In his final years, unable to use the name Essad Bey, he invented the pen-name of Kurban Said for two novels written solely to gain some cash. The novels revealed a much greater talent in fiction than in the factual books he had authored under the name of Essad Bey.

Rees’s book is not a biography in the classical sense. It is more of a journey in search of someone that Reiss has obviously grown to love and admire. Along the way Reiss meanders into many different subjects- from the oil boom of Azerbaijan to the rise of Mussolini in Italy and passing by the theology of the Yazidis in Iraq and the big power rivalries in Central Asia and Iran. We also learn a great deal about German Jews who, in a sense, invented modern Germany only to see it become a killing machine against them.

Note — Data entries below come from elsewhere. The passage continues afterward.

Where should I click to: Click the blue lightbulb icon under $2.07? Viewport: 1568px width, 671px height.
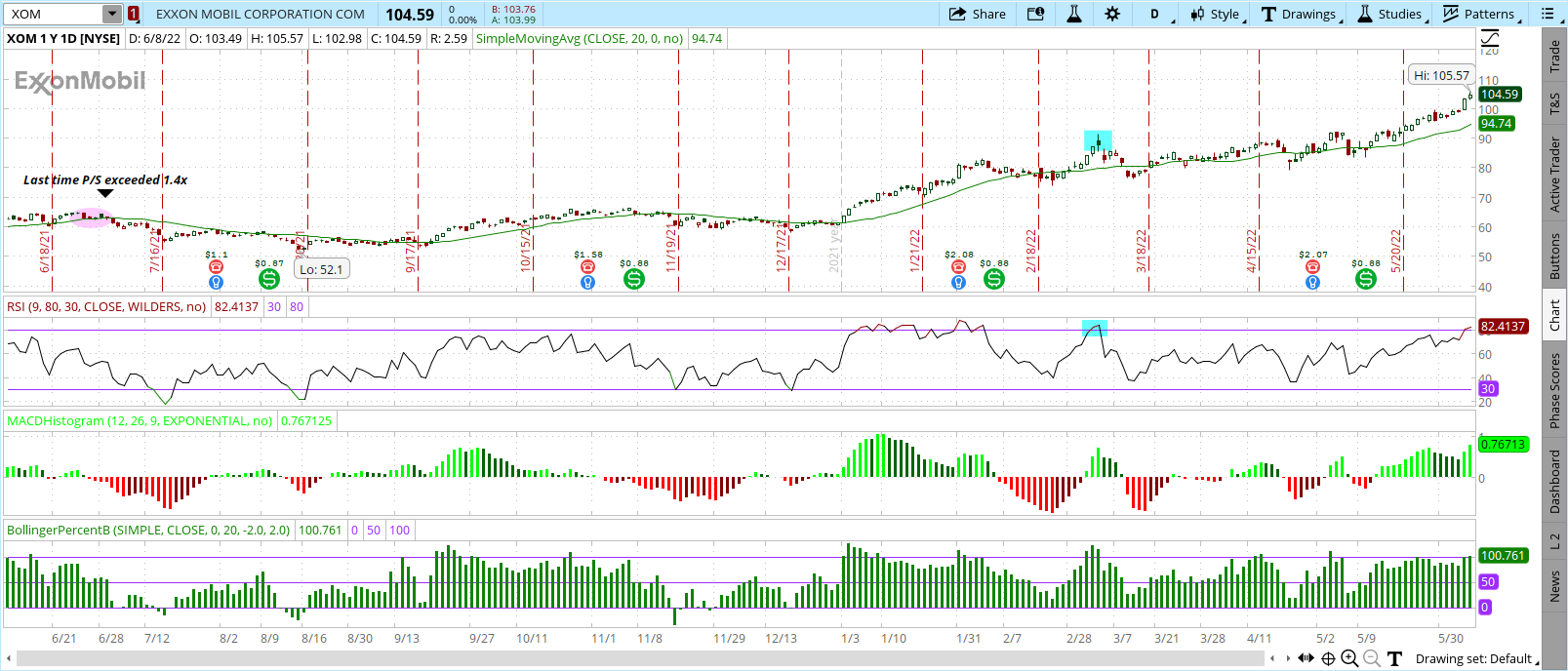[x=1312, y=283]
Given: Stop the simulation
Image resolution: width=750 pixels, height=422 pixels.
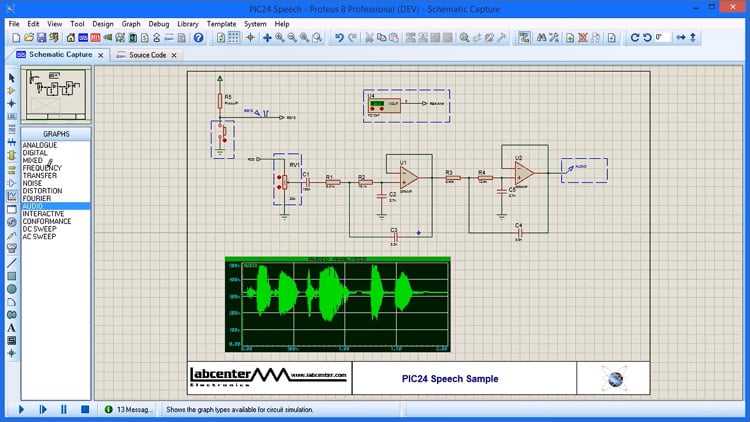Looking at the screenshot, I should pos(85,409).
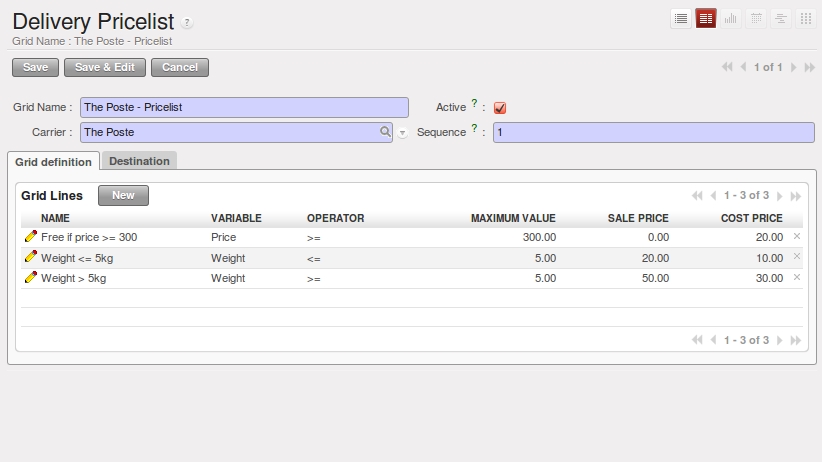Open the Gantt view
822x462 pixels.
click(x=781, y=18)
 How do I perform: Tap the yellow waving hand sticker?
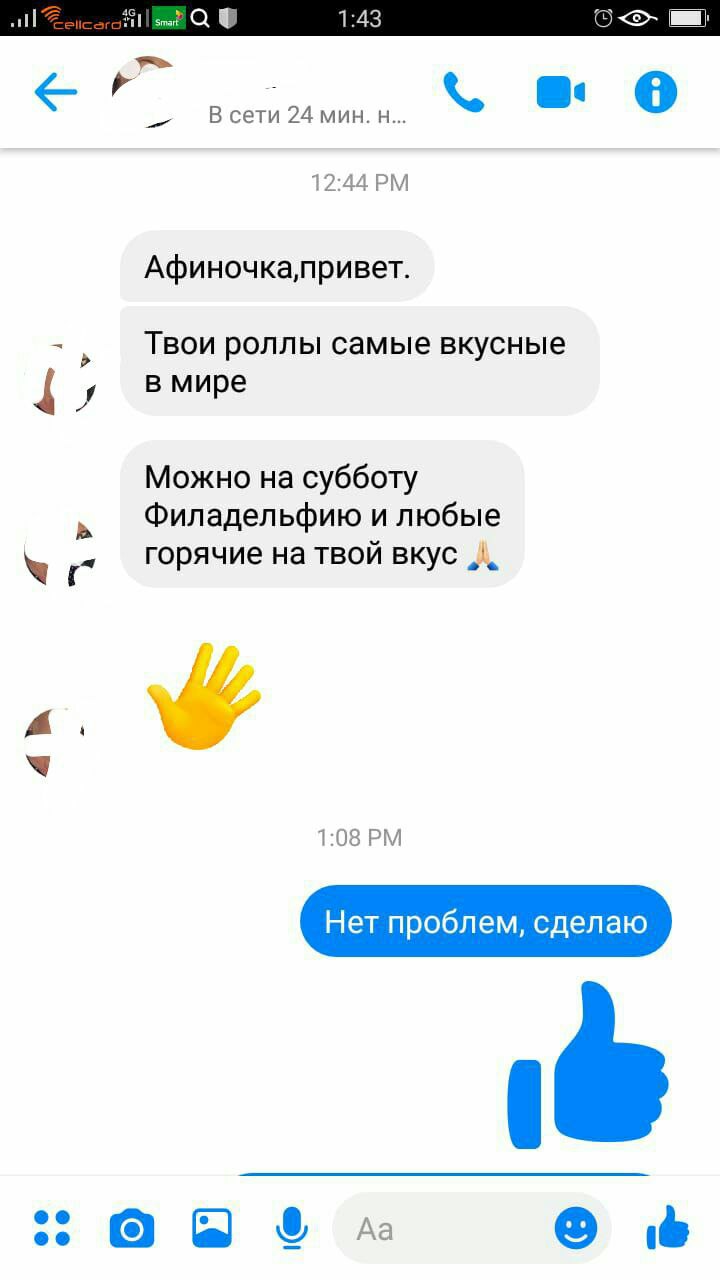[x=204, y=696]
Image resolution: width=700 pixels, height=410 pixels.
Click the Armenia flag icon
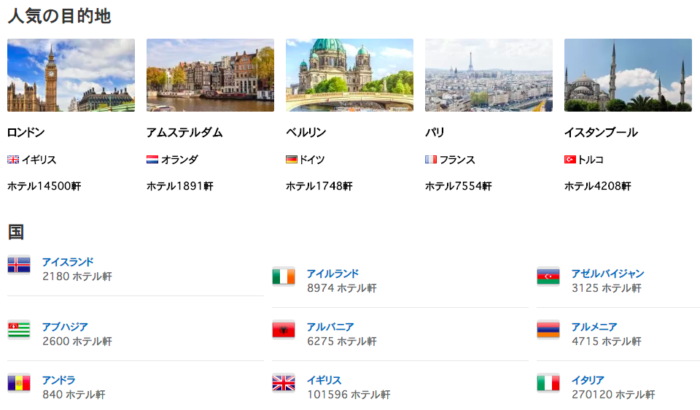[x=548, y=330]
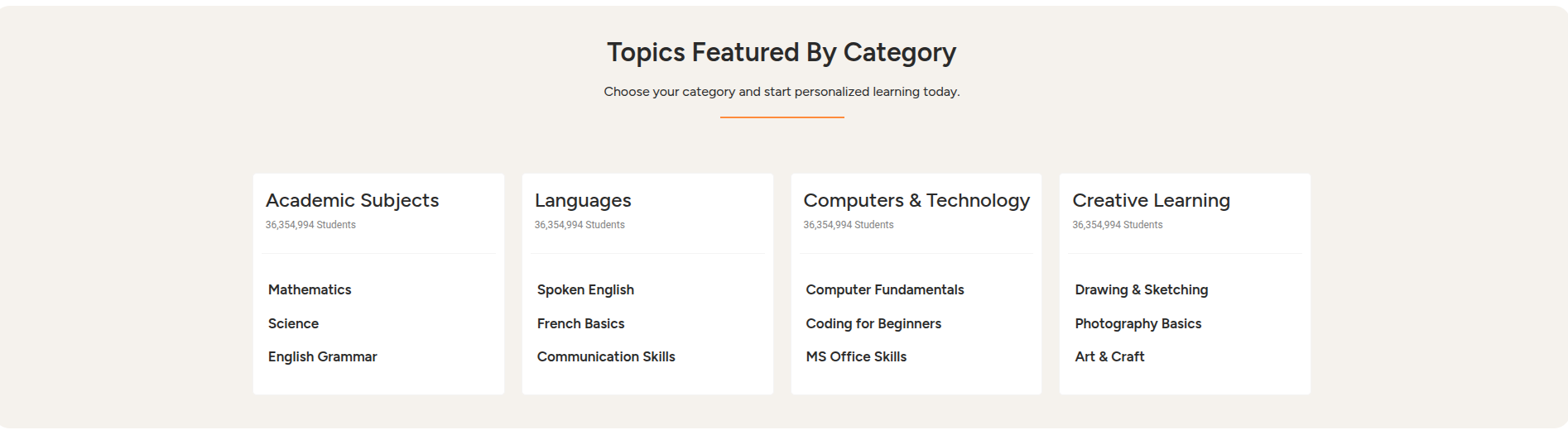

Reiss implies that Lev Nussimbaum never really abandoned his Jewish faith and that his conversion to Islam had been a pose. But he cites no evidence for this. On the contrary it seems to me that Nussibaum was sincere, insofar as a cultural cross-dresser is capable of sincerity, in his civilisational switch from Europe to the Orient and from Judaism to Islam. Seen in context this need not be surprising. The last decades of he 19th century produced numerous European Jewish intellectuals who saw themselves as Asians and dreamed of forging an Islamo-Jewish axis to resist the advance of the Christian West. One of the most prominent among them was Benjamin Disraeli who rose to become Prime Minister of Great Britain. His novel “Coningsby” is based on precisely the dream of Judeo-Islamic axis in Asia.

In one of his letters Essad Bey complains that the Europeans would never accept him as one of them. “ With Muslims, however, I am always welcome as a newcomer to the family.”

One sign that Essad Bey was sincere in regarding himself as a Muslim is that he insisted that his tomb in Positano be placed in the direction of Mecca and that his tombstone be inscribed in his adopted Muslim name not his Jewish birth-name.

This is a fascinating book that could be read as a thriller.